Even if it leads nowhere?
Adele is amazing for this. She's managed to put into words how I feel, and God, I would love to not feel this way for longer than a week or so. I feel as though I'm running in circles. My body cannot maintain through this game. I'm breaking down, down, down... Ssh, don't tell anyone. Keep it to yourself as much as you can. Shove it down; lock it up. Because everyone is sick of hearing about your dilemma. They've already become redundant in their advice, and you've pigheadedly gone against it time after time. They don't know how it feels when it's good, but that's a lie. Is it even good?
I hate this mode... of destruction? discovery? I'm questioning everything - loosing faith, as some would say. BUT FUCK THEM. I am Other. I am not like you, which is partially why I somehow manage to provoke these messes. My heart is so tangled up. It's bound, and I wish I could kill it because life would be so much easier as a robot. Nothing would affect me. You could do me no harm. I feel as though I don't have words for this. There are not words for everything.
Why do people get involved with me in the first place? What is so intriguing, attractive, and at best, engaging? Is it because I'm weird? 'Cause I'm not like anyone else you've ever met? 'Cause I have no idea what I'm doing here? 'Cause I've been here before and hold no clue as to why I've returned? I'd like to know in order to eradicate that element of my self. It breeds no good ending. Why bother to start?
I hate this point in the relationship where we're just stalling. We say all these meaningless things like, "I love you;" "I want to be with you;" "I can change." But they are just words. Just letters put together to convey some thought. They are not real. They are not tangible. They are irrelevant and untrustworthy. No matter how much your heart desires to cling to them; they are no savior.
I wish that I could be your rock - your stability. Catch is, my emotional state has never been stationary for a decent amount of time. It's more akin to an ocean than a lake. I surf when the waves are gnarly, and I flounder when the tide is more tumultuous. Sometimes, I come close to drowning. I've come to terms with this and am trying to improve my endurance as much as I can. But it looks like a tsunami's approaching. I fear that I cannot survive...
WHAT THE FUCK AM I SAYING HERE?
I am saying that I want to stop waiting for things to improve because I'm losing hope in my relationship with Robbie. It seems that he can't or won't help make things better. I'm not able to tell which of the two that is, which is tearing my heart up into little pieces. I'm his first girl, and maybe that's all I should be. But I can't kill all of my feelings. Just seeing him ignites so much in me... touching is completely otherworldly. I have never felt so deeply this quickly before. Now, my head's involved, and it's not in agreement as much anymore. Right now, every aspect of life is waying more heavily on me each day. There's too much pressure, and I can't...

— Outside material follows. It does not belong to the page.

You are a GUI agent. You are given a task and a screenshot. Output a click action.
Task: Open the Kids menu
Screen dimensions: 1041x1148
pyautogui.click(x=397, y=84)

I want things to be better. I want to be happy when I'm with him and without him. He clouds every thought in my mind. Sometimes, it's sweet. Other times, I worry. Neither of us know what to do. There is no answer, is there? Is it that simple?
Some kid from German class asked me out on a date today without my knowing that was actually happening. And after I realized what went down, I felt really guilty... because I'd momentarily entertained the idea : the idea of no problems, stress, or drama. But that's not real. There is no life without these struggles. But it was really flattering since I looked really weird and dirty at the time. I just wonder why I... what the fuck am I putting out there that attracts someone? I'm a complete mess, but I guess I'm good at disguises when they're necessary. I just feel as though I'm breaking down... and there's no one there to hold me up. No one else can.